Le rapport « Les disparitions forcées en Algérie : un crime contre l’humanité » démontre que les circonstances dans lesquelles les disparitions forcées ont été perpétrées dans les années 1990 réunissent les critères conduisant à la qualification de crime contre l’humanité annoncées à l’article 7 du Statut de Rome de la Cour Pénale Internationale. En Algérie, la pratique de la disparition a visé des catégories de la population susceptibles aux yeux des services de sécurité d’entretenir des liens avec la mouvance islamiste et/ou de délivrer des informations sur les activités des groupes armés. De même, ces disparitions se sont déroulées dans la grande majorité du pays, seules les 5 grandes wilayas du Sud n’ont pas été touchées.
La qualification de crime contre l’humanité entraîne différents conséquences, comme l’imprescriptibilité, l’interdiction des amnisties et la reconnaissance des droits des victimes à des réparations pleines et entières.

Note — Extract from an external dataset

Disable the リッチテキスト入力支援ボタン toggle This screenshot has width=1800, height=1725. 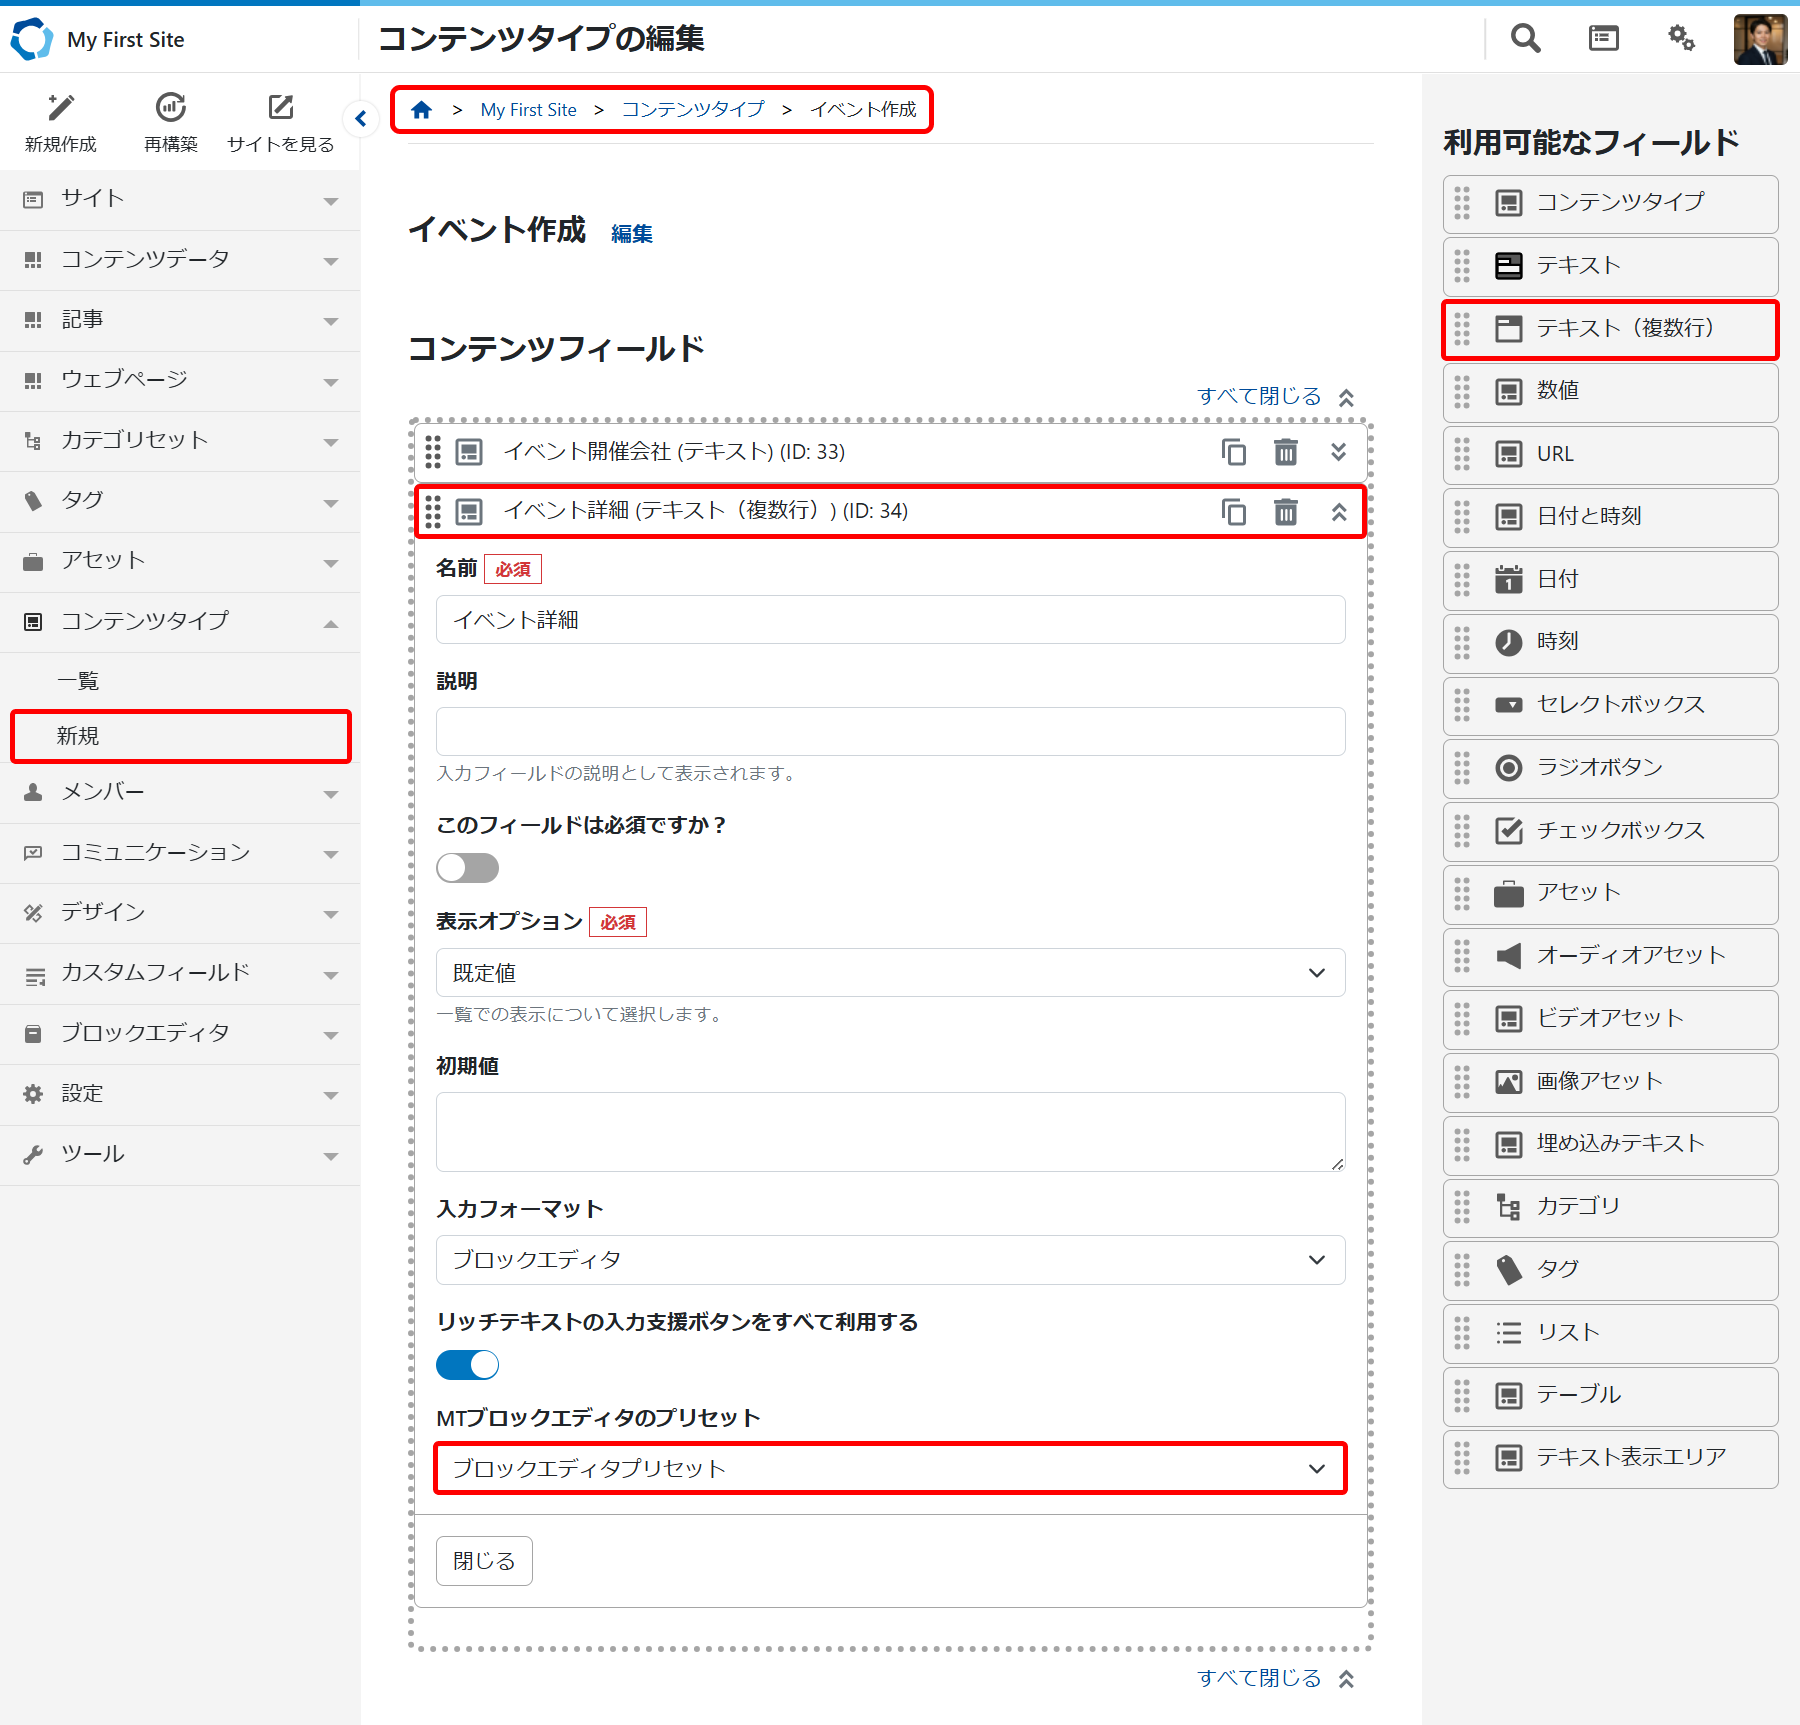(x=466, y=1364)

De ce fait, les auteurs de disparitions forcées ne peuvent bénéficier d’aucune sorte d’amnistie, ni même de grâce, si elles empêchent la justice de déterminer la culpabilité ou l’innocence des auteurs présumés, comme c’est actuellement le cas des dispositions de l’ordonnance 06-01 portant sur l’application de la Charte. L’Etat doit également réparer intégralement et de manière adéquate les préjudices des victimes de disparitions forcées et de leurs proches. De nos jours, cette indemnisation en Algérie est conditionnée à la délivrance d’un jugement de décès du disparu, ce qui ne satisfait pas les critères posés.

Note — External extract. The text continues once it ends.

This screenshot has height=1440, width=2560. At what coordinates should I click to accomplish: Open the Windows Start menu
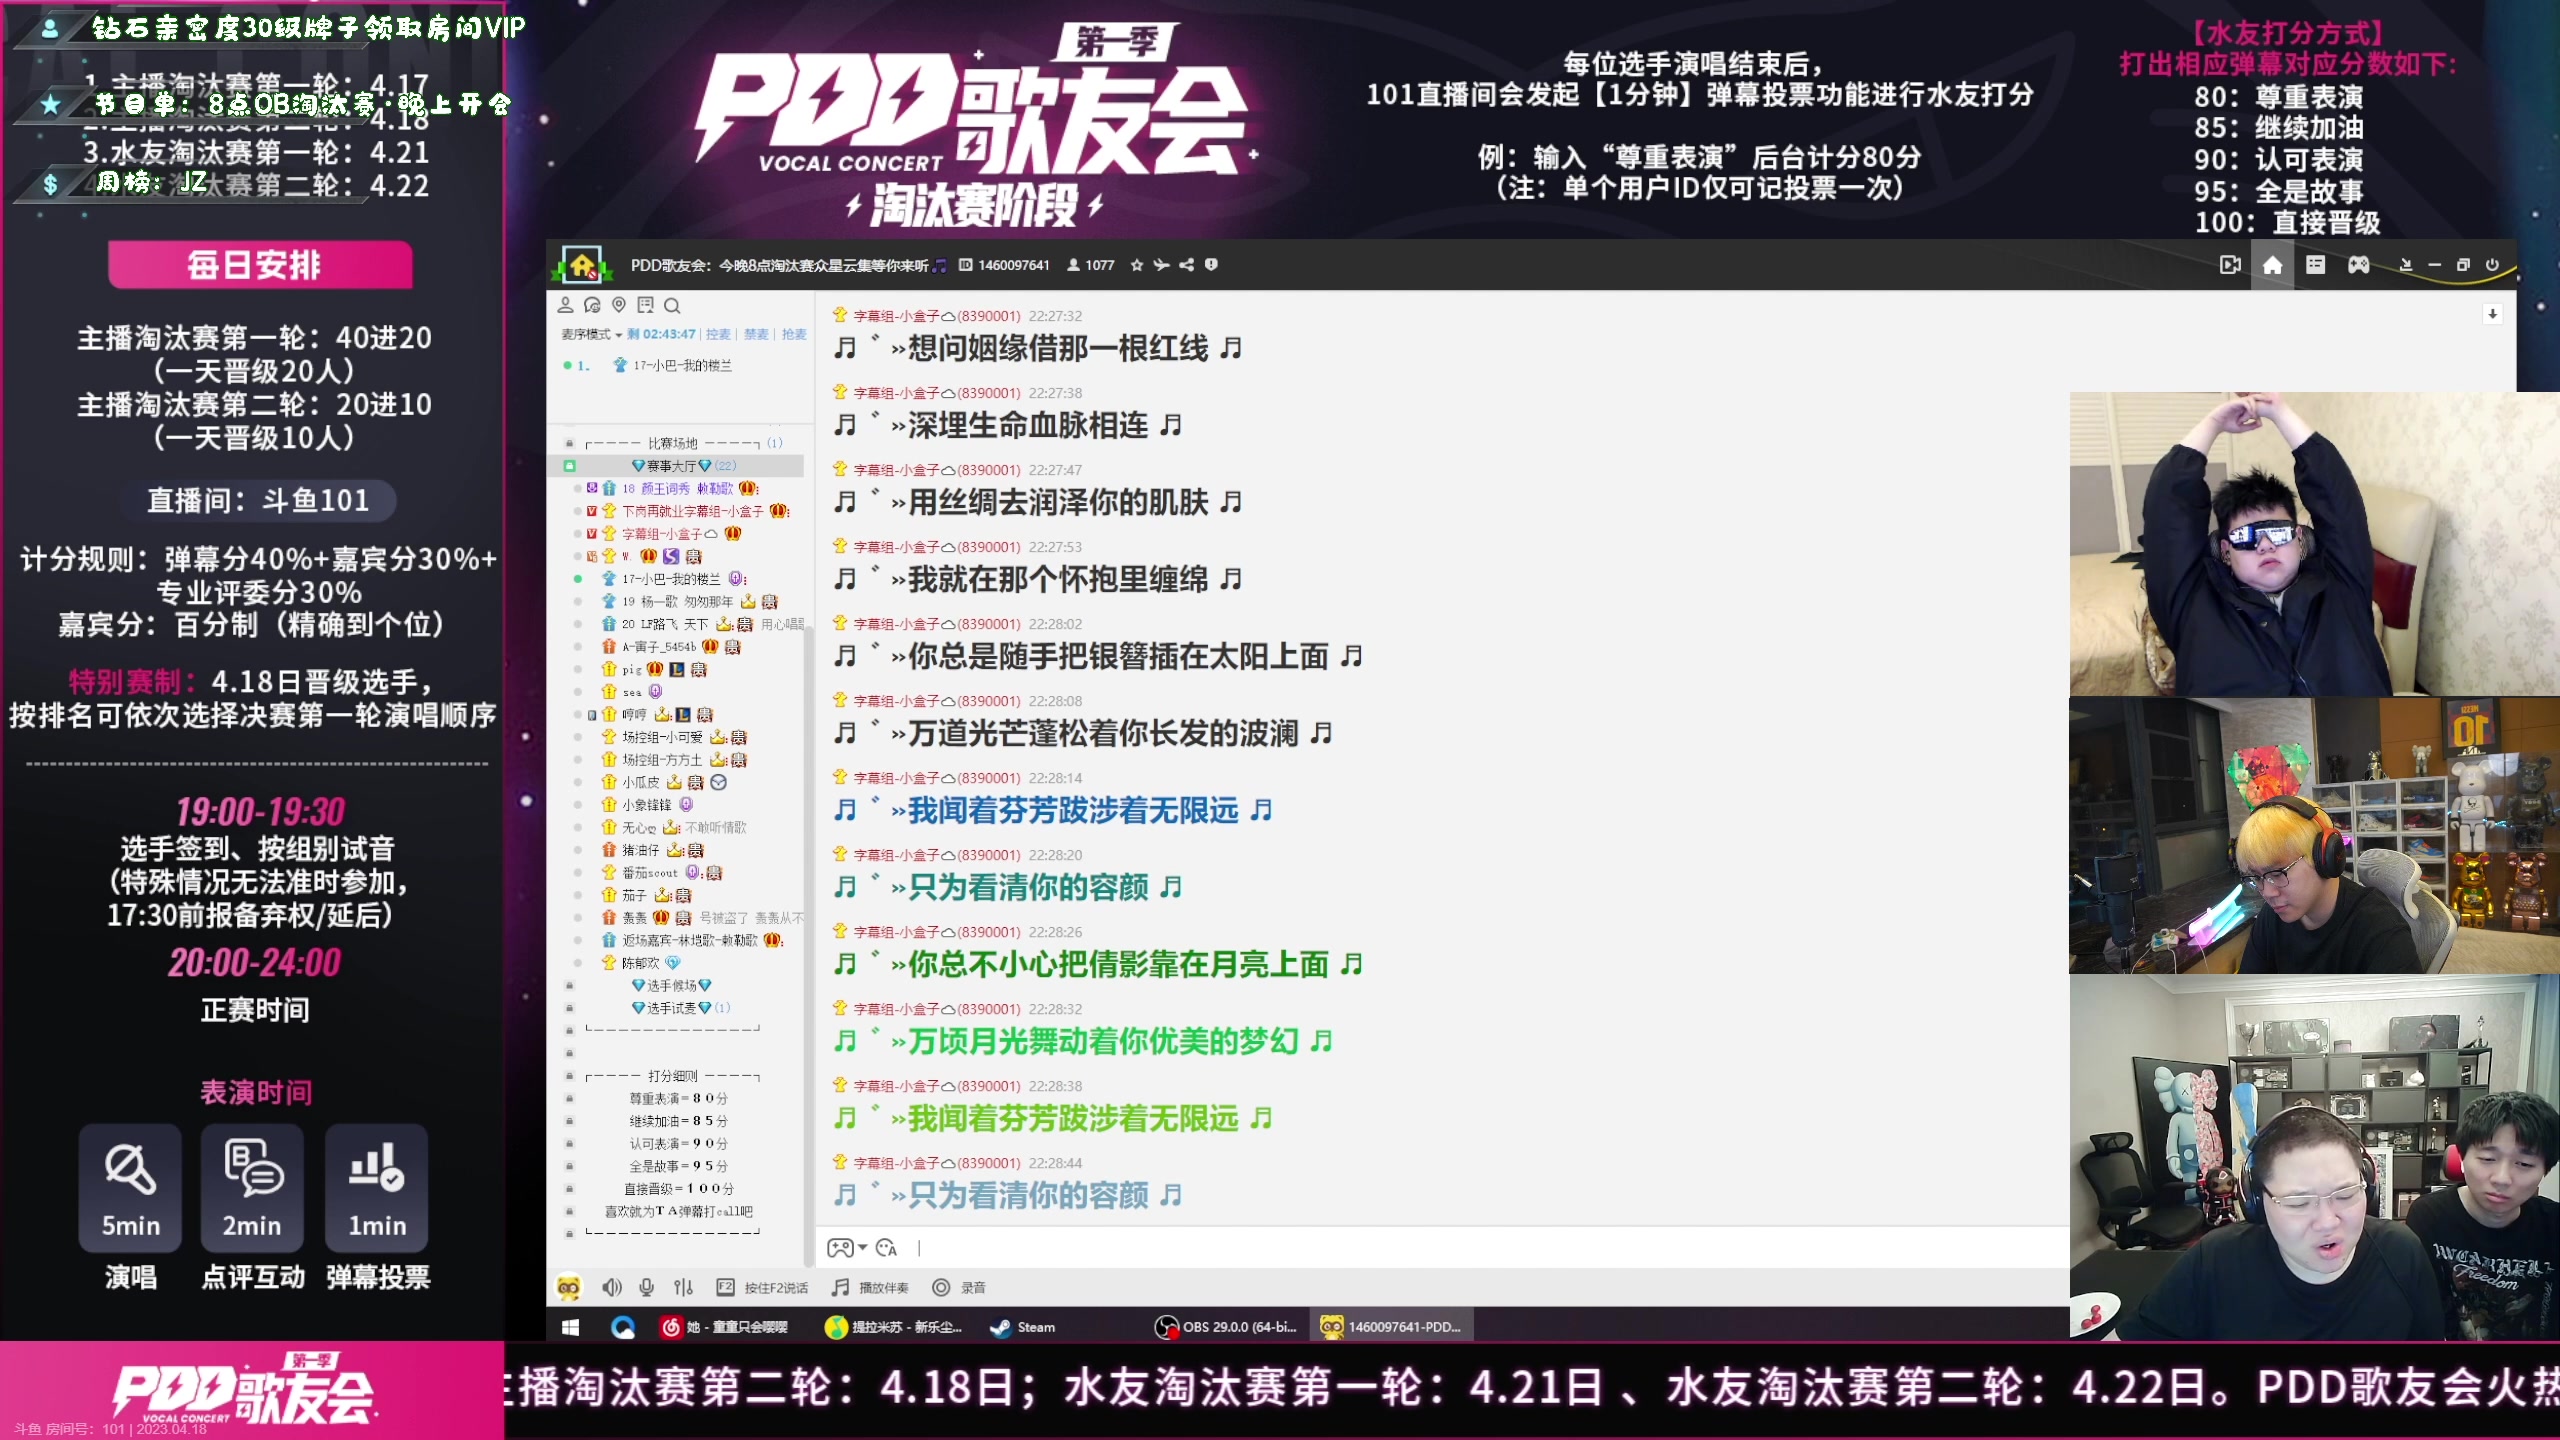coord(571,1326)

L’enjeu principal auquel renvoie la question de la réelle nature du crime que constituent les disparitions forcées en Algérie est celui de la lutte contre l’imputé. Aujourd’hui à la lumière de ce rapport, le CFDA demande aux autorités algériennes:
D’accomplir son obligation de mener des enquêtes immédiates, exhaustives et impartiales sur chaque cas de disparition.
De rechercher, poursuivre et sanctionner les auteurs de disparitions forcées.
De mettre en œuvre des réparations intégrales et de manière adéquate pour les préjudices des victimes des disparitions forcées et de leurs proches.
D’adopter des garanties de non répétition de crimes.